The title borrows from physicist Eugene Wigner’s famous essay on “the unreasonable effectiveness of mathematics,” flipped on its head. The deeper layers are unreasonably ineffective. That should bother anyone who cares about how we build AI systems.

There are two ways to read this. The optimistic version: these models have more capacity than current training methods know how to fill. The deeper layers are undertrained, not inherently useless, and better training recipes, longer runs, or different architectures could unlock real gains without adding a single parameter.

The more sobering version: shallow layers do most of the heavy lifting for storing factual knowledge, and depth beyond a certain point offers diminishing returns no matter how you train. Either way, the trillion-parameter scaling race may need to reckon with this.

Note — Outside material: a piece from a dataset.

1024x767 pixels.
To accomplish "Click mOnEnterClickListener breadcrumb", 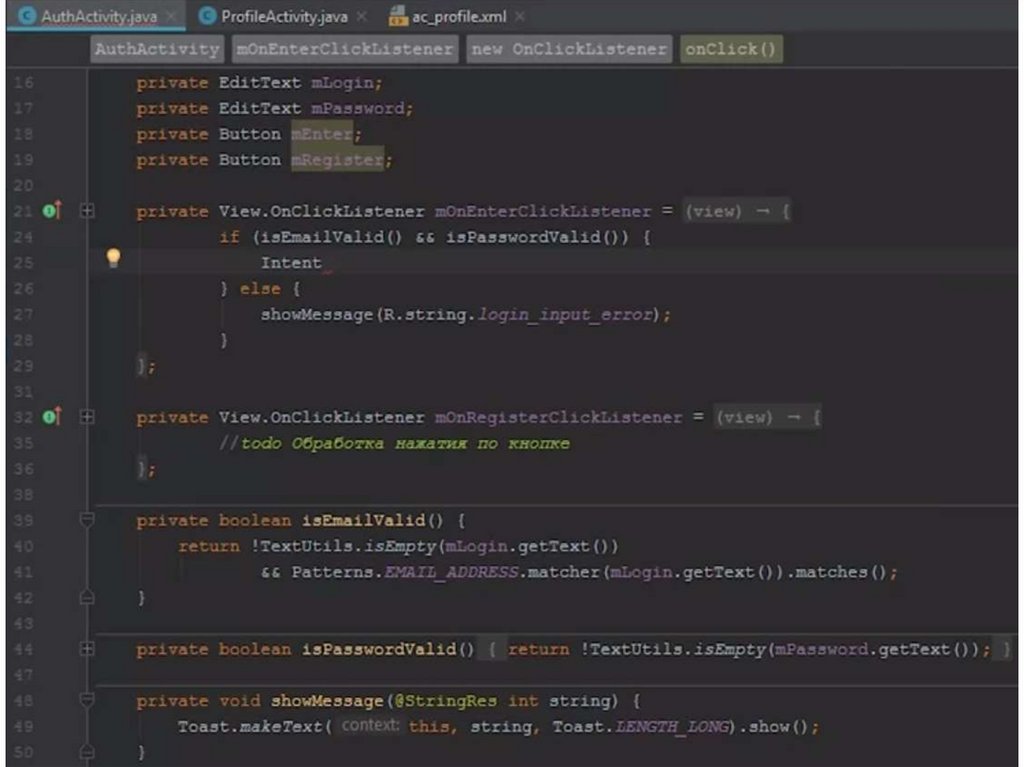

Compressed models that keep most of their capability but run in half the memory make deployment on commodity hardware realistic. Inference gets faster, costs drop sharply. The single-GPU fine-tuning requirement puts this within reach of the broader research community, not just labs with massive clusters.

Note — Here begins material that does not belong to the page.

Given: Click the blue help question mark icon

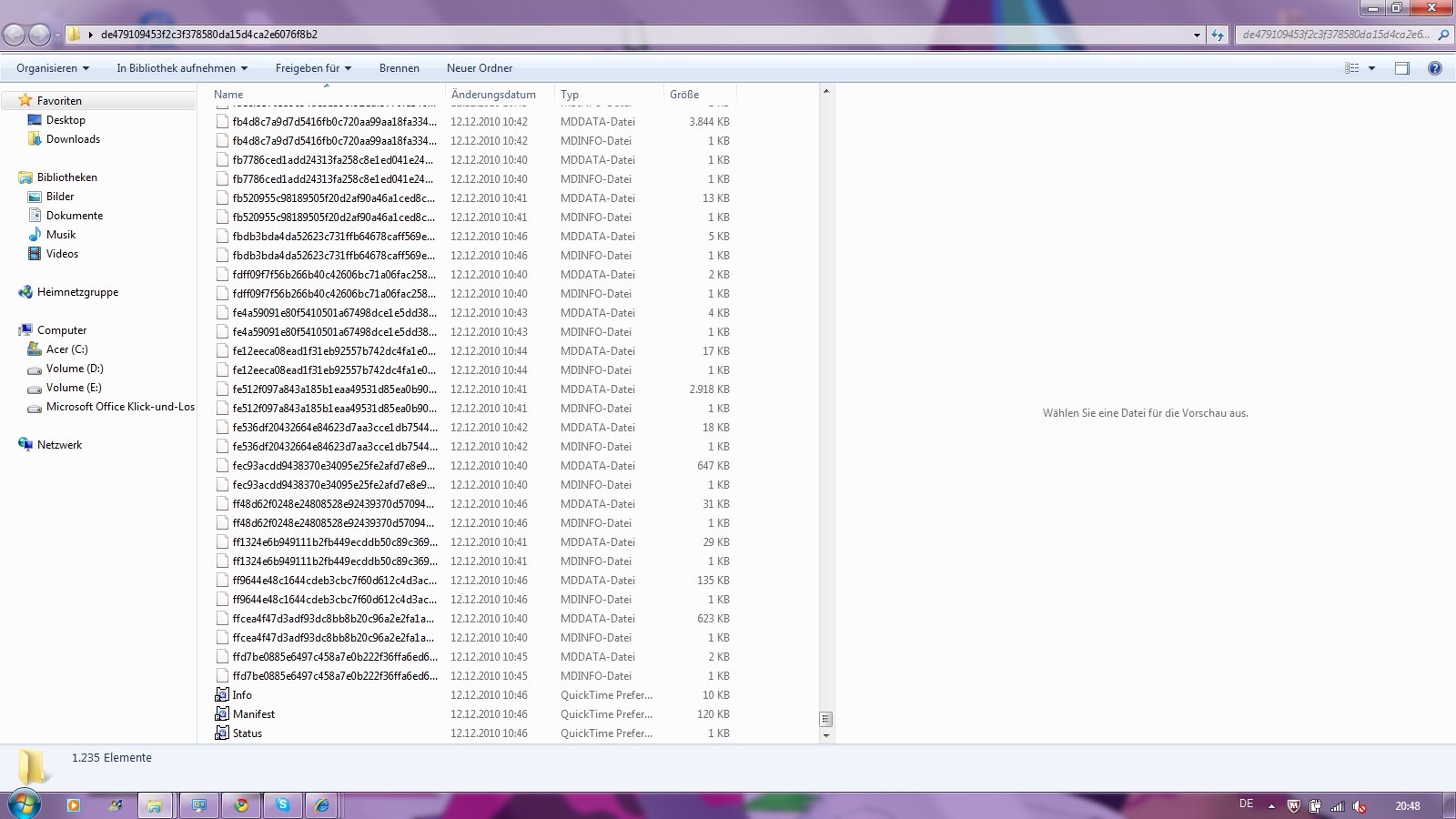Looking at the screenshot, I should point(1435,68).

What’s still unclear: does this hold for reasoning-focused models trained with reinforcement learning? Are there tasks like complex multi-step math or long-form reasoning where the deeper layers actually earn their keep? And can training procedures be redesigned from the start to use depth more efficiently?

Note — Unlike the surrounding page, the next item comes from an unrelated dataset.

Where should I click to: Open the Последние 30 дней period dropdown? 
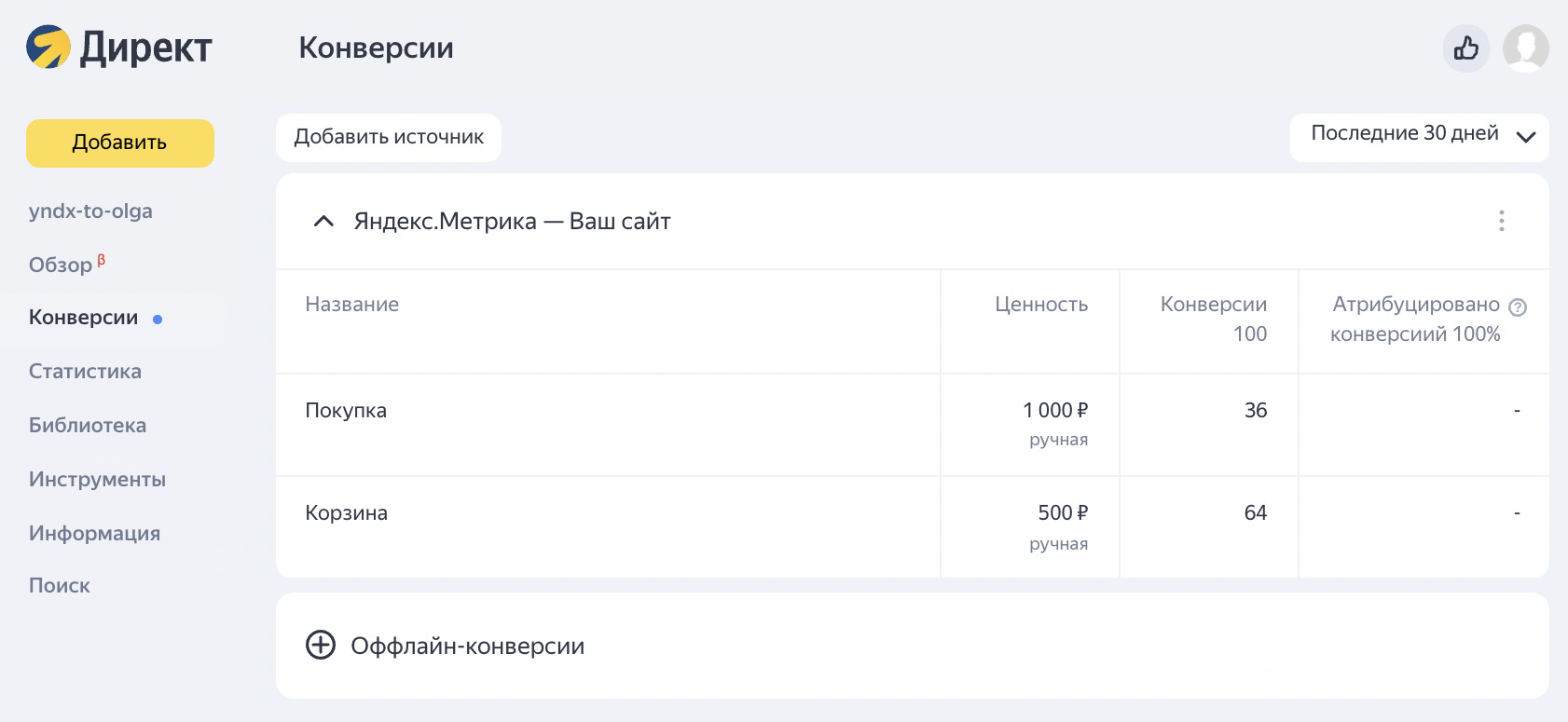[1419, 136]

Bottom Line: Half the layers of a 70B model can be removed with minimal performance loss. This unsettles basic assumptions about depth in neural networks and points toward dramatically cheaper inference.

IAIFI Research Highlights

Interdisciplinary Research Achievement
This work takes a physicist's approach to neural networks: remove parts and measure what breaks. It treats the question of where knowledge lives in a model as an empirical problem, not an architectural assumption.
Impact on Artificial Intelligence
The paper provides a practical, single-GPU method for compressing large language models by up to 50% with minimal benchmark degradation. Large-model compression becomes accessible, and the assumption that deep architectures are always necessary takes a hit.
Impact on Fundamental Interactions
Framing layer pruning through residual stream dynamics and angular similarity offers a new empirical handle on the representational geometry of neural networks, with clear parallels to theoretical physics methods for understanding learning systems.
Outlook and References
Key open questions include whether reasoning-intensive models show the same layer redundancy and whether training objectives can be redesigned to use depth more efficiently. The paper is available as [arXiv:2403.17887](https://arxiv.org/abs/2403.17887) and was published at ICLR 2025.

Original Paper Details

Title
The Unreasonable Ineffectiveness of the Deeper Layers
arXiv ID
2403.17887
Authors
Andrey Gromov, Kushal Tirumala, Hassan Shapourian, Paolo Glorioso, Daniel A. Roberts
Abstract
How is knowledge stored in an LLM's weights? We study this via layer pruning: if removing a certain layer does not affect model performance in common question-answering benchmarks, then the weights in that layer are not necessary for storing the knowledge needed to answer those questions. To find these unnecessary parameters, we identify the optimal block of layers to prune by considering similarity across layers; then, to "heal" the damage, we perform a small amount of finetuning. Surprisingly, with this method we find minimal degradation of performance until after a large fraction (up to half) of the layers are removed for some common open-weight models. From a scientific perspective, the robustness of these LLMs to the deletion of layers implies either that current pretraining methods are not properly leveraging the parameters in the deeper layers of the network or that the shallow layers play a critical role in storing knowledge. For our study, we use parameter-efficient finetuning (PEFT) methods, specifically quantization and Low Rank Adapters (QLoRA), such that each of our experiments can be performed on a single 40GB A100 GPU.